━━━ SELECTION ━━━

FDA Food Labeling Requirements and Nutrition Facts
Federal food labeling law governs what information must appear on packaged foods sold in the United States, who bears responsibility for compliance, and what happens when labels omit or misrepresent required content. The FDA's labeling framework is grounded in the Federal Food, Drug, and Cosmetic Act (FD&C Act) and implemented through regulations codified at 21 C.F.R. Parts 101–105. This page explains the scope of those requirements, how the Nutrition Facts panel works mechanically, which product categories face distinct rules, and where the regulatory boundaries between food and other FDA-regulated products become decisive. For a broader orientation to FDA jurisdiction across all product categories, see the FDA overview.
Definition and Scope
Food labeling requirements under FDA jurisdiction apply to any food product in interstate commerce, with limited exemptions for small businesses, certain raw agricultural commodities, and restaurant menu items regulated separately under the Affordable Care Act's menu labeling provisions (21 C.F.R. § 101.11).
The statutory basis is the FD&C Act, codified at 21 U.S.C. §§ 321, 343, which defines a food as misbranded if its labeling is false or misleading in any particular, fails to state required information, or uses unauthorized nutrient content or health claims. The Nutrition Labeling and Education Act of 1990 (NLEA) substantially expanded mandatory labeling requirements and gave FDA explicit authority to require Nutrition Facts panels on most packaged foods.

━━━

**EXERCISE REQUIREMENTS:**
1. Answer these questions from the food labeling page:
(a) At which parts of the C.F.R. are the FDA's labeling regulations codified?
(b) Under which act's provisions are restaurant menu items regulated separately?
(c) In what year was the Nutrition Labeling and Education Act passed?
2. Please rewrite everything in the rows from the start down to the line containing "click(261, 302)", replacing "stat value" with "statistic value" and changing nothing else. Leave the pictures out of your answer.
The rows after this point are unrelated to the food labeling page.

━━━ DATASET CONTENT ━━━

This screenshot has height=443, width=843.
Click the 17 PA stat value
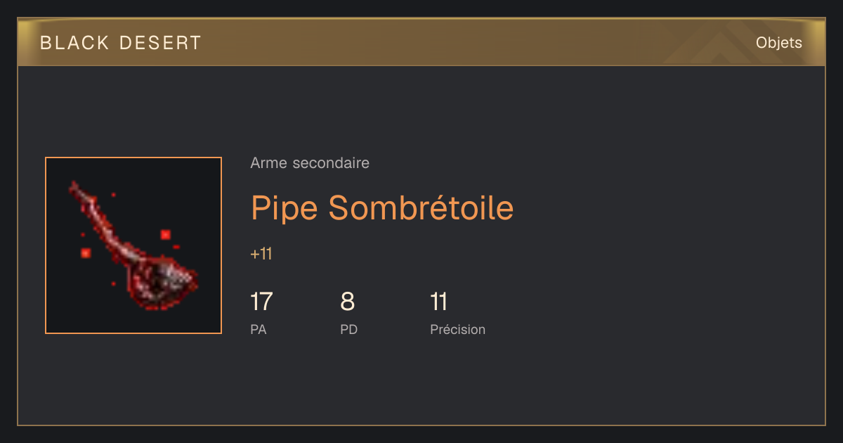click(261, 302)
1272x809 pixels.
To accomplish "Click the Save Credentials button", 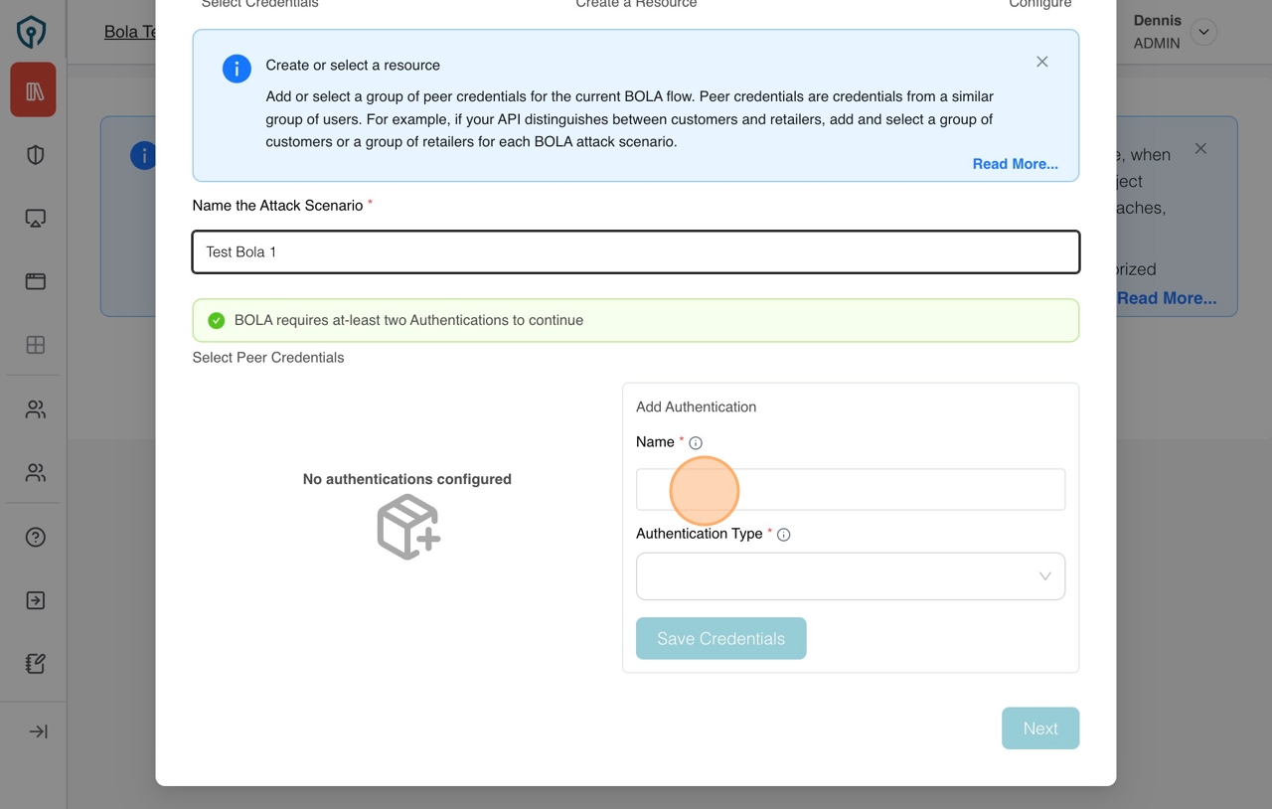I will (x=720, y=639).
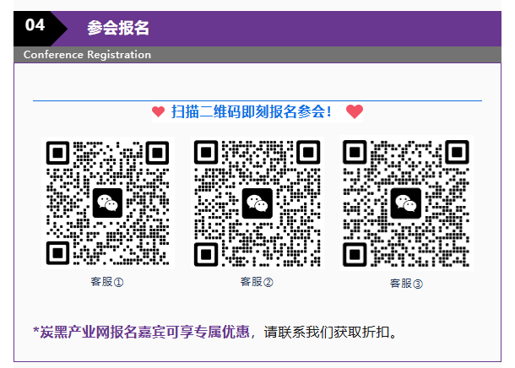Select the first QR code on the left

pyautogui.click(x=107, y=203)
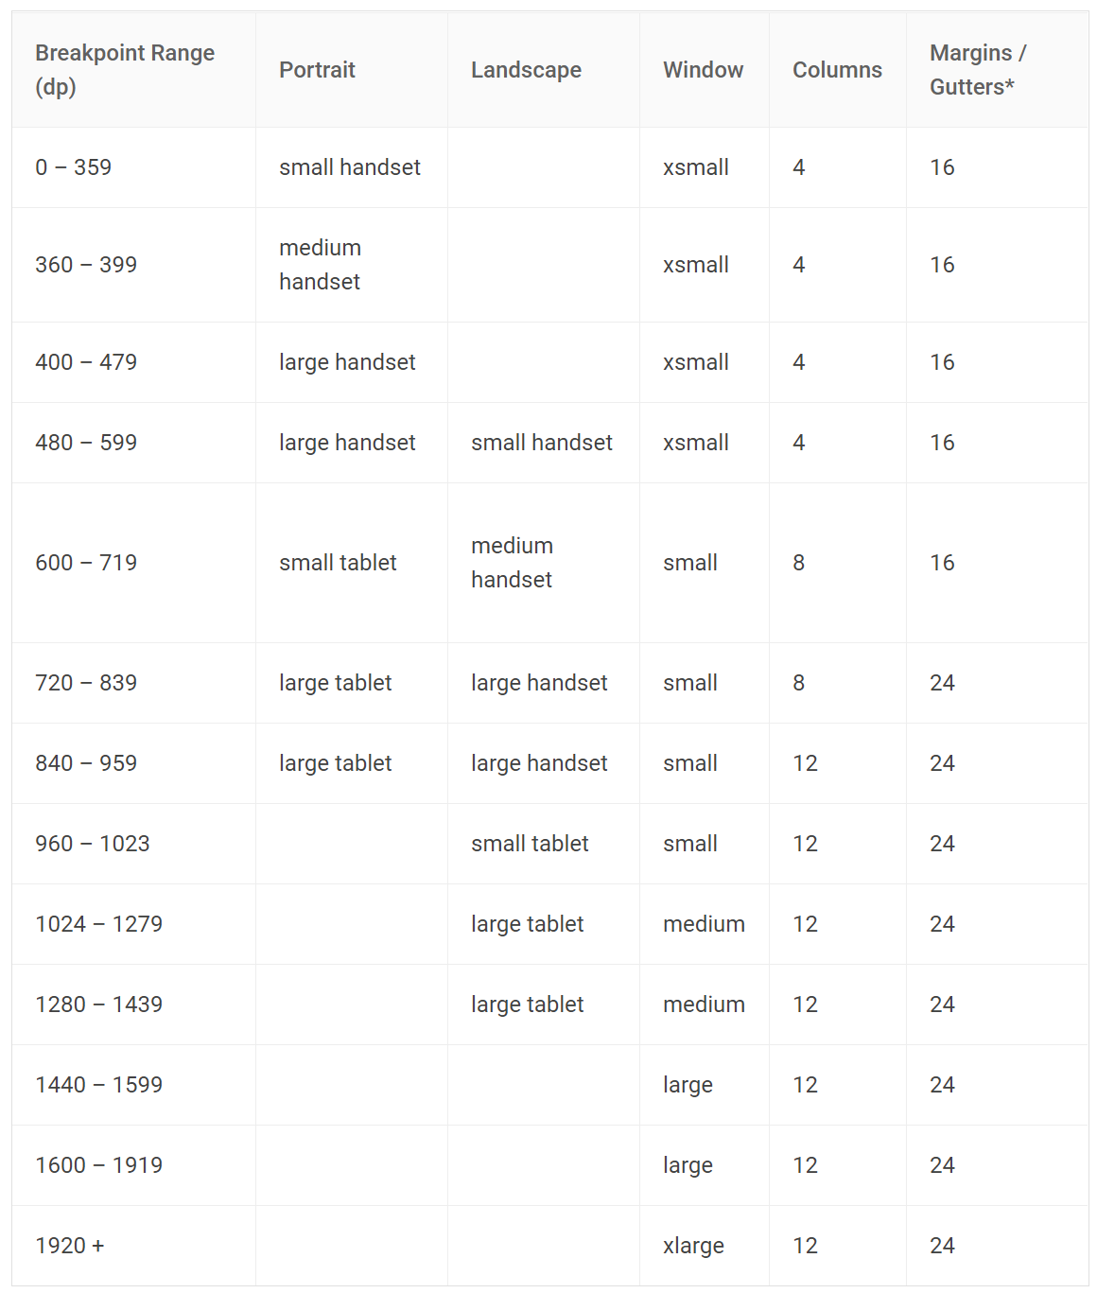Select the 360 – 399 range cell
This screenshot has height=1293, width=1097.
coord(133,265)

━━━

**ANSWERS PER TASK:**
1.
(a) 21 C.F.R. Parts 101–105
(b) The Affordable Care Act's menu labeling provisions
(c) 1990

2.
This screenshot has height=443, width=843.
Click the 17 PA statistic value
click(261, 302)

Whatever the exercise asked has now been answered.